■ Список заданий
A. Определите, согласуются ли с текстом о Талькове следующие утверждения: (i) Тальков пел от себя и о себе; (ii) в песне говорится, что тиран спит в святой земле; (iii) в песне штурвал схватил «кукурузный гений». На каждое ответьте «да» или «нет» и приведите решающие слова текста дословно.
B. Продолжите текст о Талькове, начав сразу после его последнего предложения.

И еще. Тальков не замыкался в своей отчужденности от происходящего, в своей неудовлетворенности, не пел от себя и о себе. Он пел для русских людей о России, в его песнях звучали любовь и сострадание к обманутой стране, которую продолжали обманывать.
Вот и все – развенчан культ Вождя-тирана, И соратников его Выявлена суть. По реке кровавых слез К берегам обмана Невезучая страна Держала путь. Стоп! Стоп, думаю себе, Что-то тут не так, Культ развенчан, А тиран спит в земле святой, И в святой земле лежат Палачи и гады Рядом с теми, кто раздавлен Был под их пятой. Что-то тут не так! А затем схватил штурвал Кукурузный гений И давай махать с трибуны Грязным башмаком, Помахал и передал Вскоре эстафету Пятикратному герою — Кумиру дураков [50] .50
Цитируется по книге «Игорь». Специальный выпуск альманаха «Молодежная эстрада».

(Записи данных)
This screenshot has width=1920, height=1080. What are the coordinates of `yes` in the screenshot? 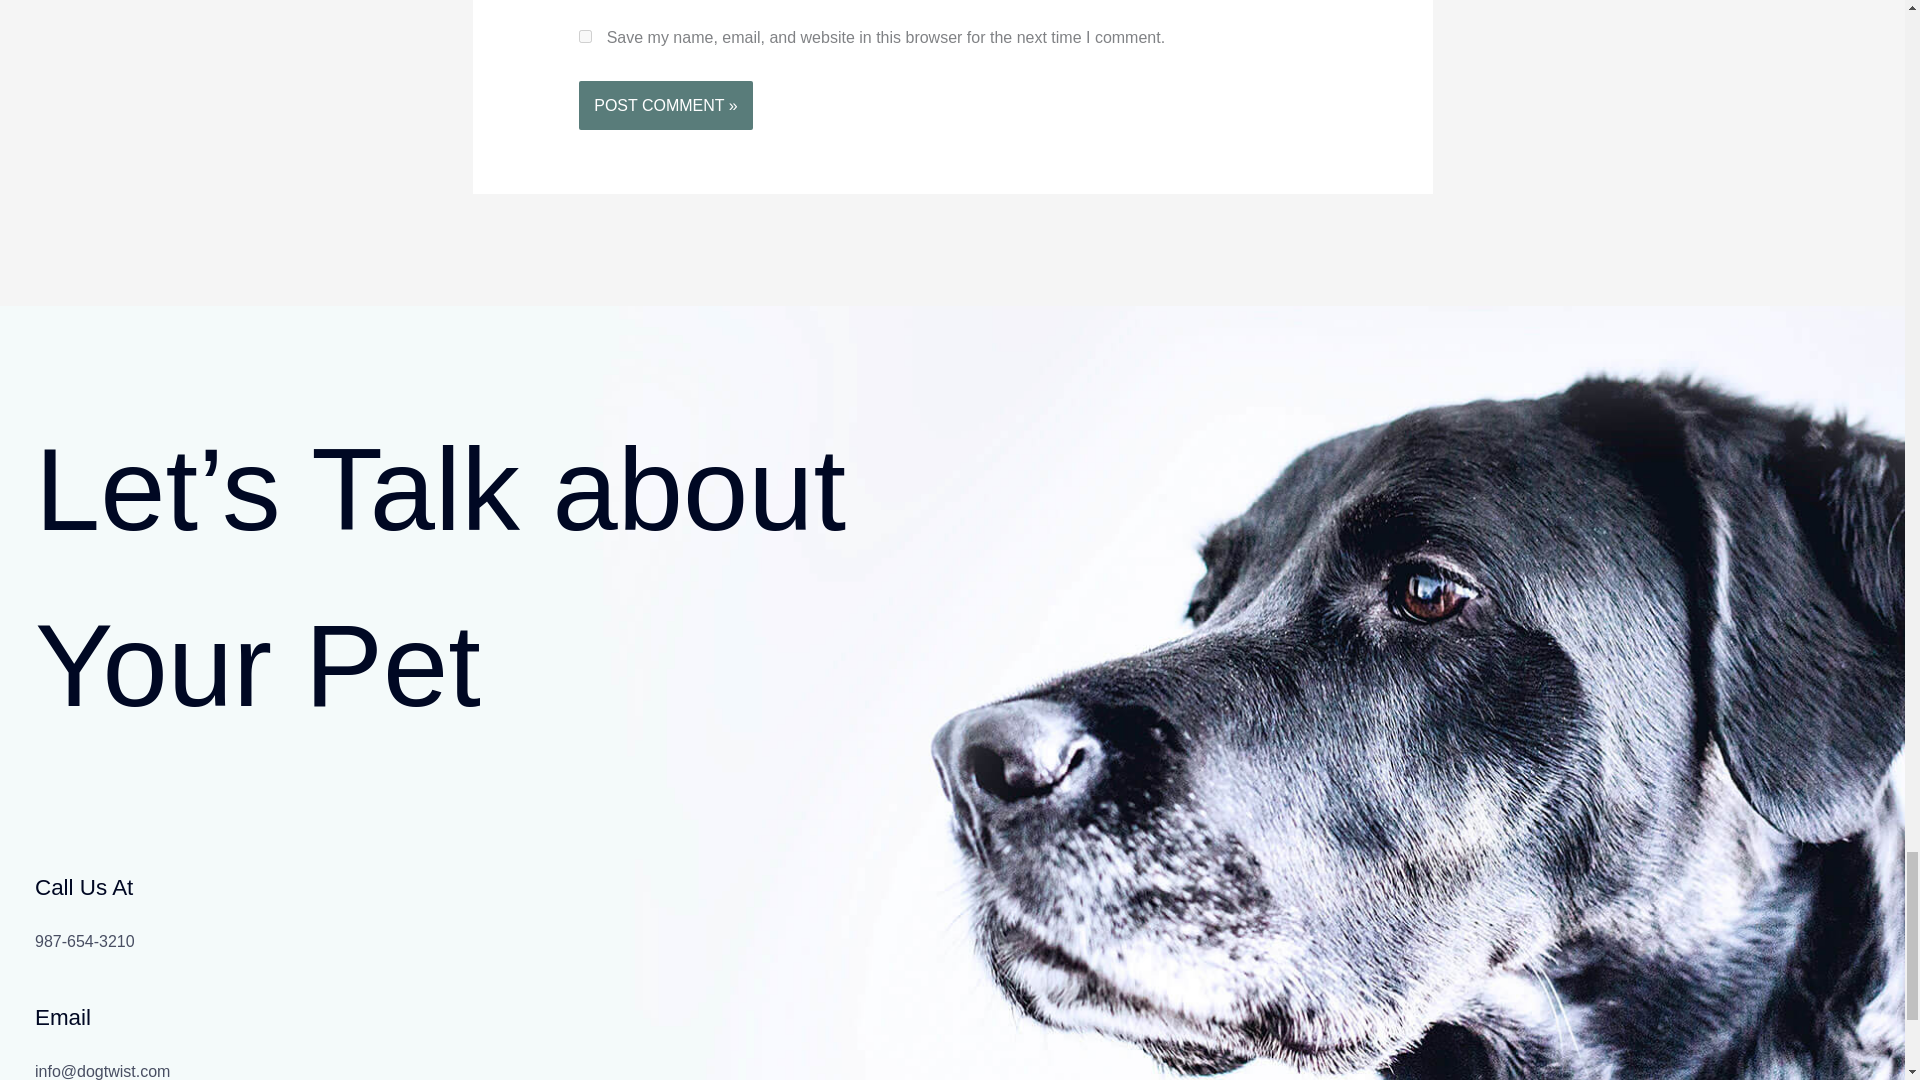 It's located at (585, 36).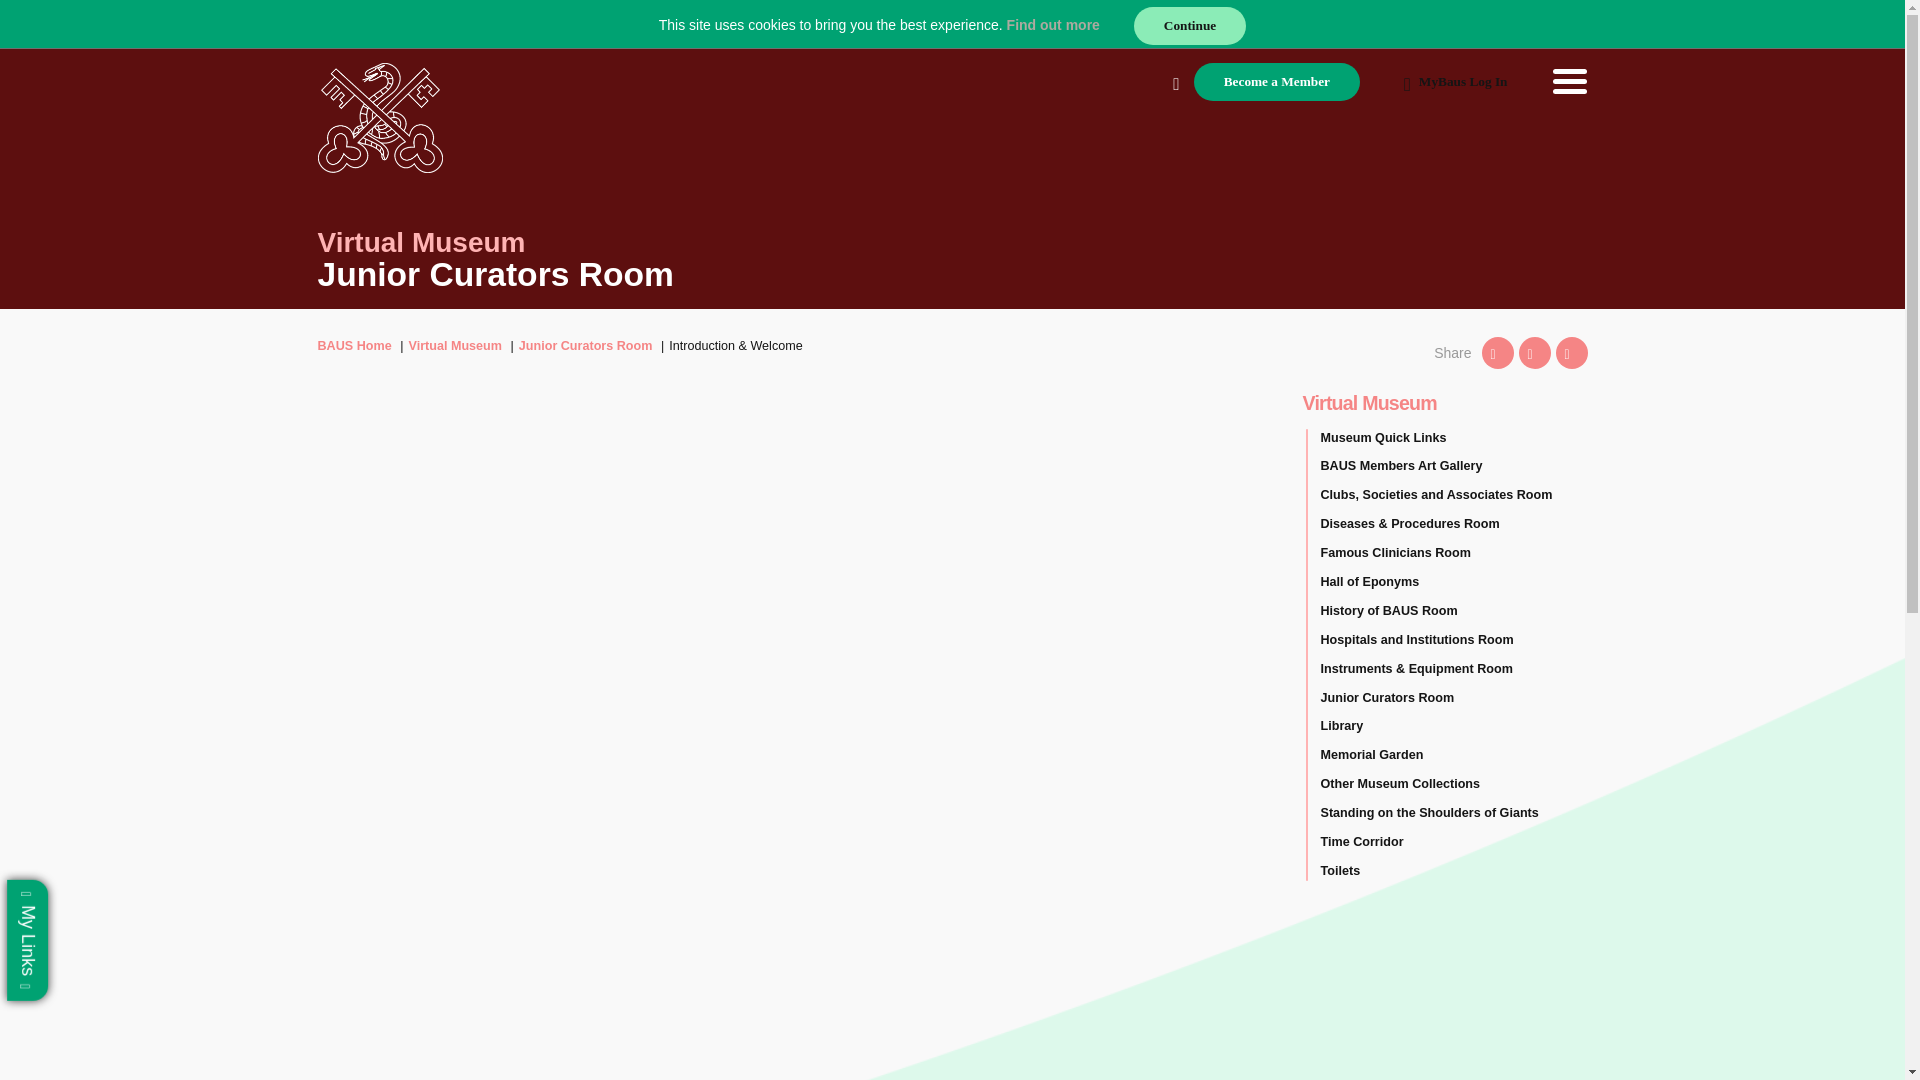  What do you see at coordinates (1456, 82) in the screenshot?
I see `MyBaus Log In` at bounding box center [1456, 82].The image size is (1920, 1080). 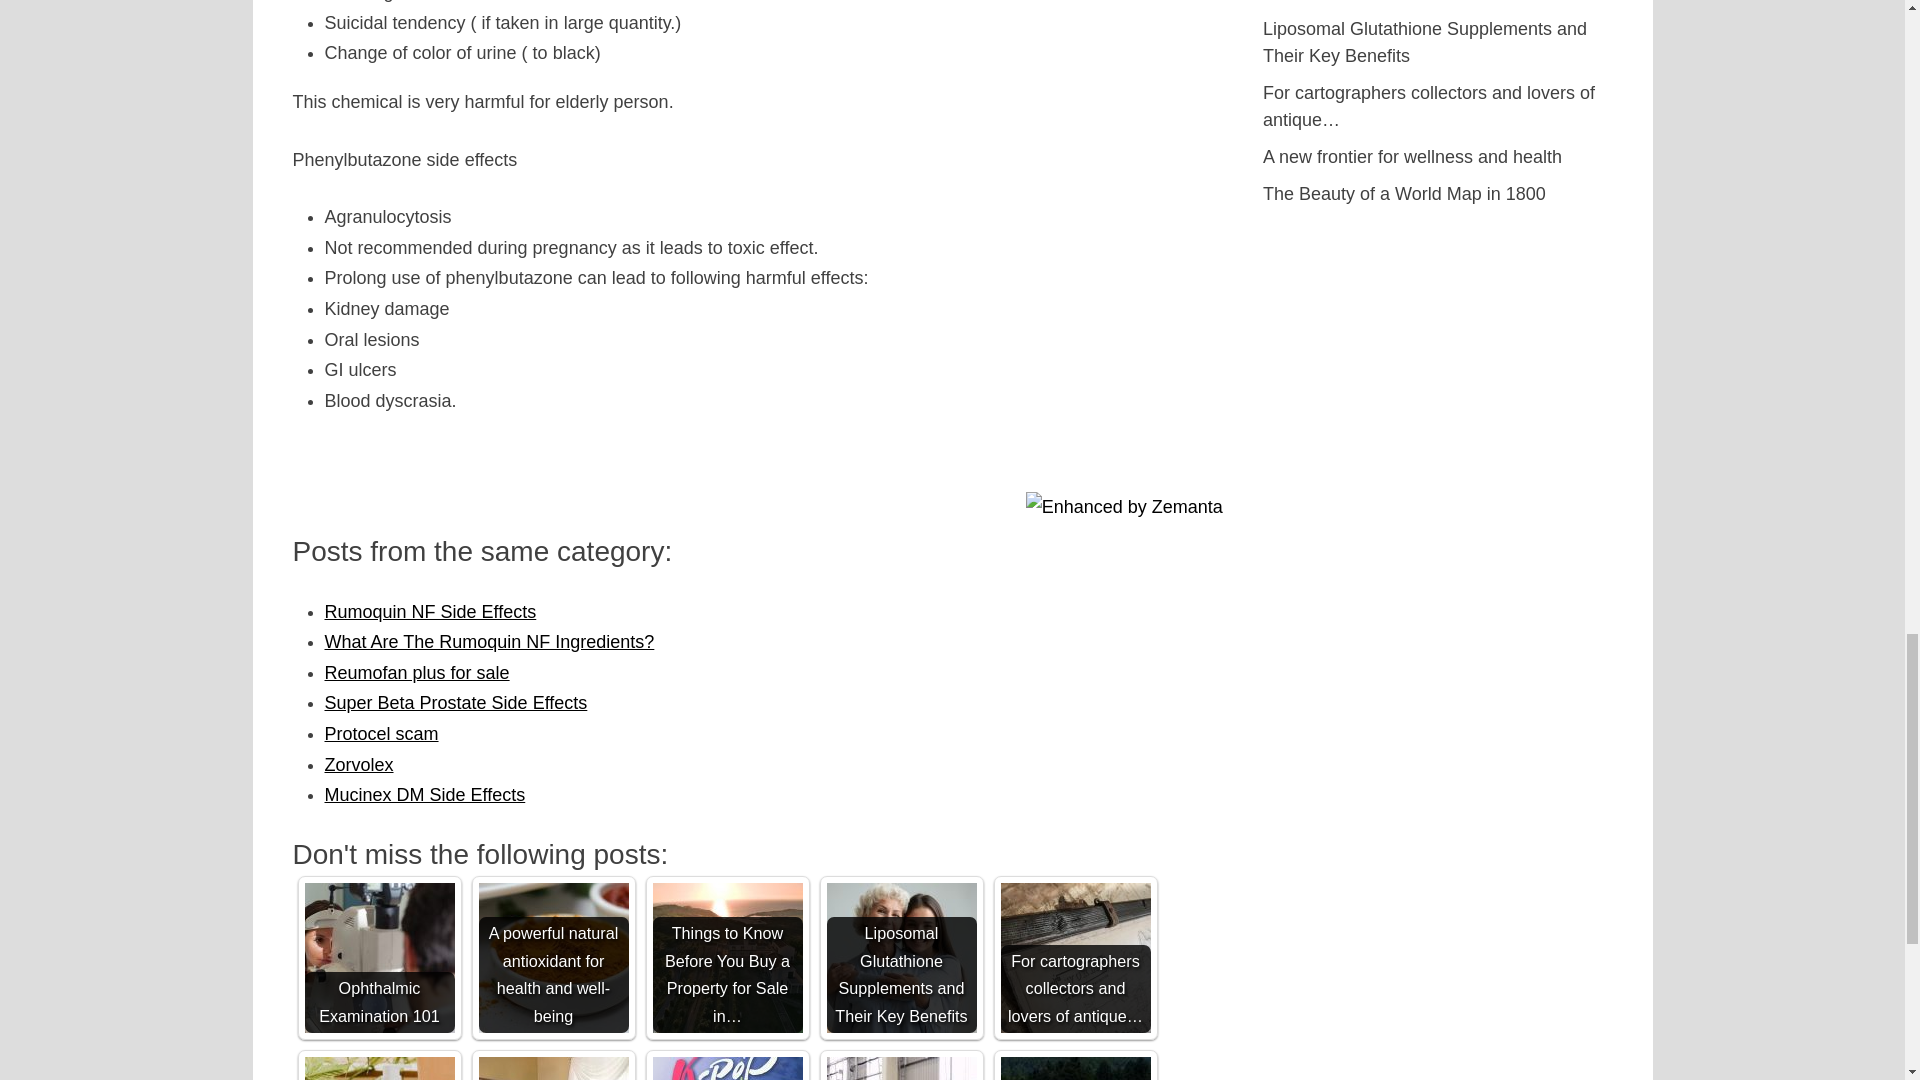 What do you see at coordinates (424, 794) in the screenshot?
I see `Mucinex DM Side Effects` at bounding box center [424, 794]. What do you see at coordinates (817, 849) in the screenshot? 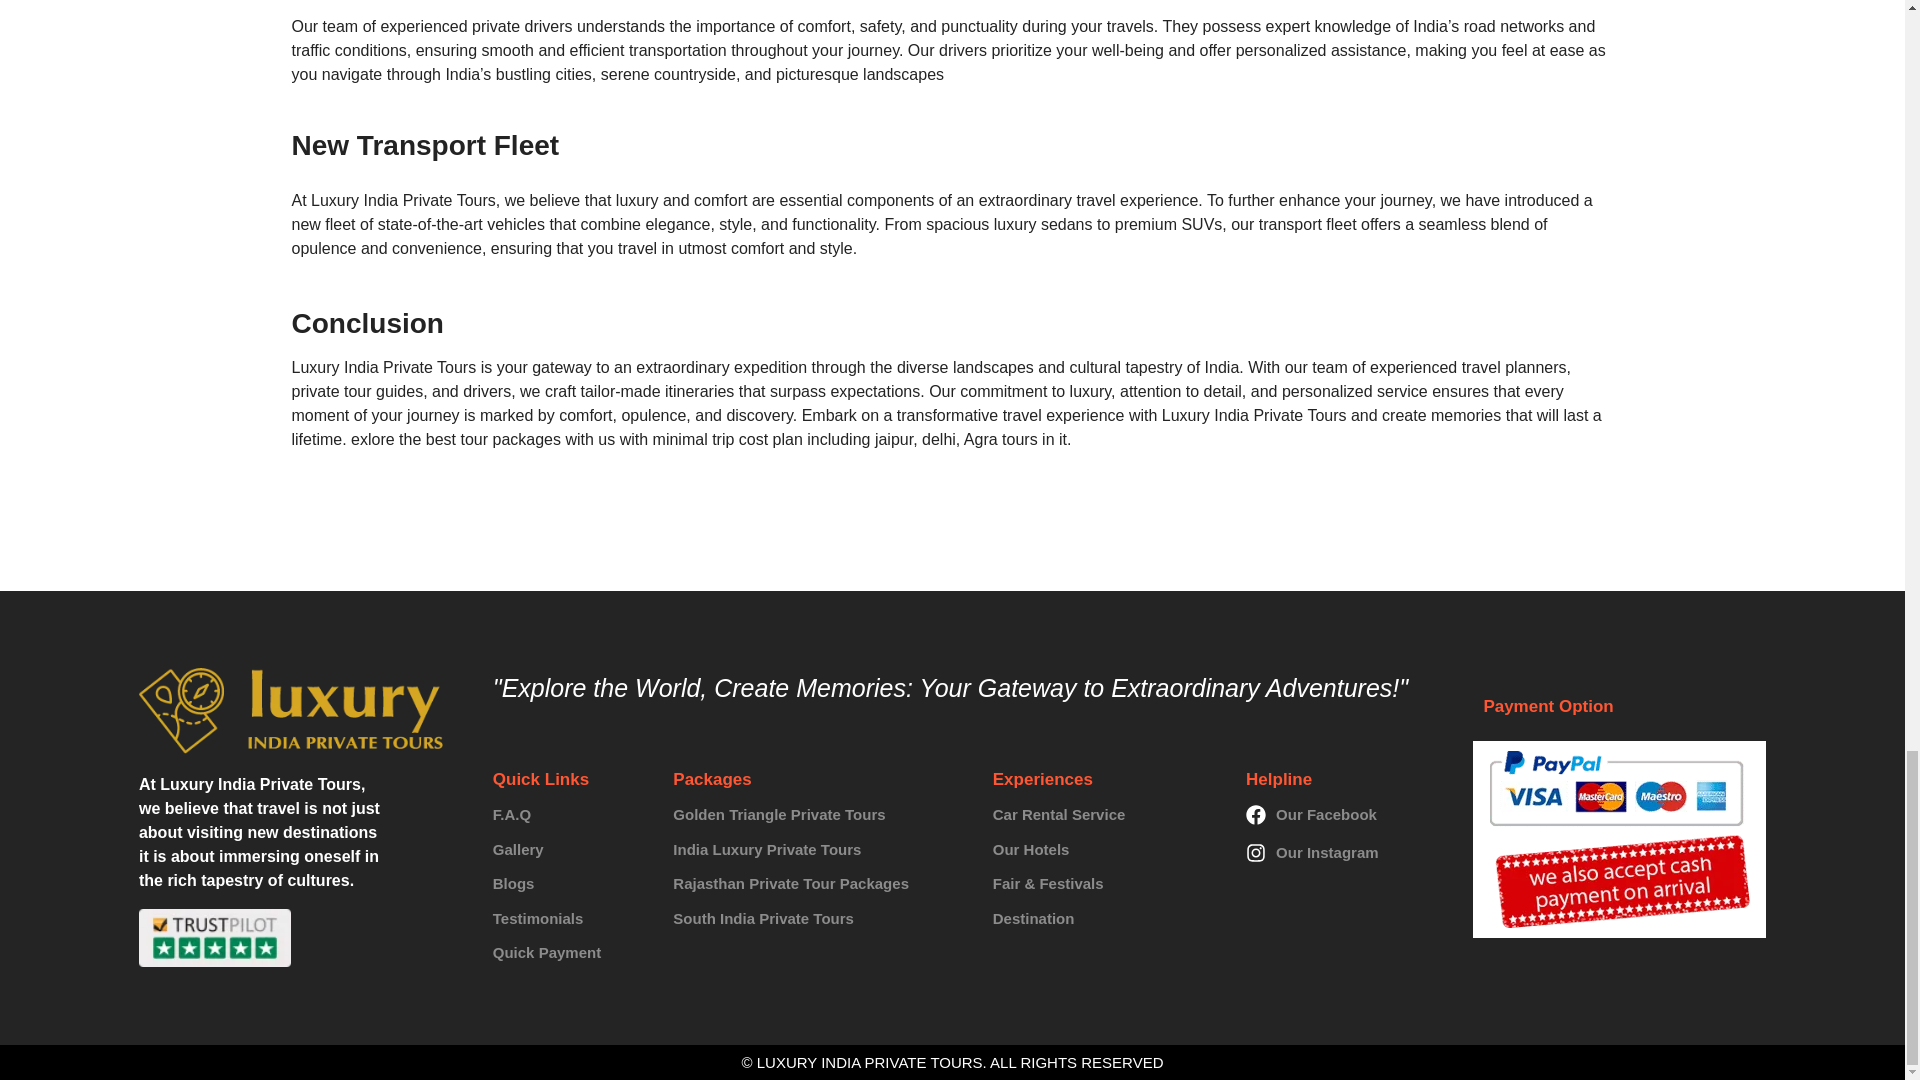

■ Ответы к заданиям
A.
(i) Нет: «не пел от себя и о себе».
(ii) Да: «А тиран спит в земле святой».
(iii) Да: «А затем схватил штурвал Кукурузный гений».

B.
Трудно сейчас поверить, что Леонид Ильич и впрямь был чьим-либо кумиром, мы ведь уже привыкли воспринимать его, в лучшем случае, как персонаж сатирического плана. Коль скоро уж о нем анекдотов насочиняли, как опять же говорилось в анекдоте: «Лагеря на два наберется».
А ведь на самом-то деле это был скорее драматический, если вообще не трагический персонаж. Последний из совдеповских вождей, получивший в наследство от «кукурузного гения» уже, по сути, разоренную страну, колосса на глиняных ногах, чьи устои должны были вот-вот рухнуть, и лишь потенциал некогда выигранной великой войны еще держал его, создавая, и не без успеха, иллюзию не только прочности, но и поступательного движения, хотя такового давно и в помине не было. Эпоху не зря прозвали «эпохой застоя». В те годы ничего важного, по сути, не происходило, даже завоевание космоса было лишь продолжением давным-давно, еще при Сталине, созданной программы.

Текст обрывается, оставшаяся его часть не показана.